*EXERCISE DIRECTIONS*
The number of lines holding the string "arrow" is all that is wanted; count them in the records below.

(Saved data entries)
= = = = =
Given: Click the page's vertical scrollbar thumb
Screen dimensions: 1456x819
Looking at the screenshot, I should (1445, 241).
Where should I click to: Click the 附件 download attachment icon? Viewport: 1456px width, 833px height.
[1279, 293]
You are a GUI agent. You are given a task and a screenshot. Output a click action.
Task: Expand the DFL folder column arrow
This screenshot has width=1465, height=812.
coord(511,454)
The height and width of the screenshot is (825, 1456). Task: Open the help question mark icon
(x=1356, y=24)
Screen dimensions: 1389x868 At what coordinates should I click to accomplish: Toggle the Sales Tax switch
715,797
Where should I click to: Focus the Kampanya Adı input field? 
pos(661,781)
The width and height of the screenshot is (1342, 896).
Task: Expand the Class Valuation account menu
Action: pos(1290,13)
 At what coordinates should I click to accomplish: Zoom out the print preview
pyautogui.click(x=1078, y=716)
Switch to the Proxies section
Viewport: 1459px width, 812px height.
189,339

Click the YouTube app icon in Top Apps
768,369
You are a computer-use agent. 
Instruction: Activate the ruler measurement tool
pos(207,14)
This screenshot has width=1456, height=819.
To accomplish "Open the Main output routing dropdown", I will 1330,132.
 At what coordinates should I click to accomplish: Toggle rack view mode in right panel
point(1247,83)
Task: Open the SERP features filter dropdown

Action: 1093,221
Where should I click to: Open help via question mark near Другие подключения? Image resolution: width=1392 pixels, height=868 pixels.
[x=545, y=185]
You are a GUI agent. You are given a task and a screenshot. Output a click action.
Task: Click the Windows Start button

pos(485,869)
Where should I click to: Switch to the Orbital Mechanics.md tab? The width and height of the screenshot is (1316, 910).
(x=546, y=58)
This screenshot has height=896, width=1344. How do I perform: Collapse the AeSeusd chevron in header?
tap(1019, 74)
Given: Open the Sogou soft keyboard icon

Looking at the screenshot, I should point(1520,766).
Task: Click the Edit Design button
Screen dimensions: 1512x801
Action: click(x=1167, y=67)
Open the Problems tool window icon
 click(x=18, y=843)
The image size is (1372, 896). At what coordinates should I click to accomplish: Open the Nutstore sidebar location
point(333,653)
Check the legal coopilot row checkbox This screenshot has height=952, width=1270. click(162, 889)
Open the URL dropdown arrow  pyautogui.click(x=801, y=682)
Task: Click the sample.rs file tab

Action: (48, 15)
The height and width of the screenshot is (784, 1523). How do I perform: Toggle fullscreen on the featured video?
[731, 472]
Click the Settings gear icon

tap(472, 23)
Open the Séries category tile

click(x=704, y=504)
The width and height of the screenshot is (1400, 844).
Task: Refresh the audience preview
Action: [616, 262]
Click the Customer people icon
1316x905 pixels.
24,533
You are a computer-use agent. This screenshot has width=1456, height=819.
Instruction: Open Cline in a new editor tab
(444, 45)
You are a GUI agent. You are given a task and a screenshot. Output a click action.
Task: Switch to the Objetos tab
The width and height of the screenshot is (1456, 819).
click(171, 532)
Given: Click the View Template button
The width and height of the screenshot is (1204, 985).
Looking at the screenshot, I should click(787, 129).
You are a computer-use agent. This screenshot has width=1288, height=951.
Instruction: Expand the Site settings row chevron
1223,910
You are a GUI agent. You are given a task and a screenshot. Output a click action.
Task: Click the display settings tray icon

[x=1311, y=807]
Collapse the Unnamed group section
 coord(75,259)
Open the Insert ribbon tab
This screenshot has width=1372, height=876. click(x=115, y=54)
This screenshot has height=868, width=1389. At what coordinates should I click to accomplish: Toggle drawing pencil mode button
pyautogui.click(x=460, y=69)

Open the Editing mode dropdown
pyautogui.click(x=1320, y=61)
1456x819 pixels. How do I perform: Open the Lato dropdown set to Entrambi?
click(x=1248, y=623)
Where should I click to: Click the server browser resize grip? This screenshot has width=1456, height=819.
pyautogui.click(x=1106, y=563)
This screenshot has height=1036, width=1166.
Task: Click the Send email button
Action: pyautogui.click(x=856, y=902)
= = = = =
*SOLUTION TO THIS EXERCISE*
2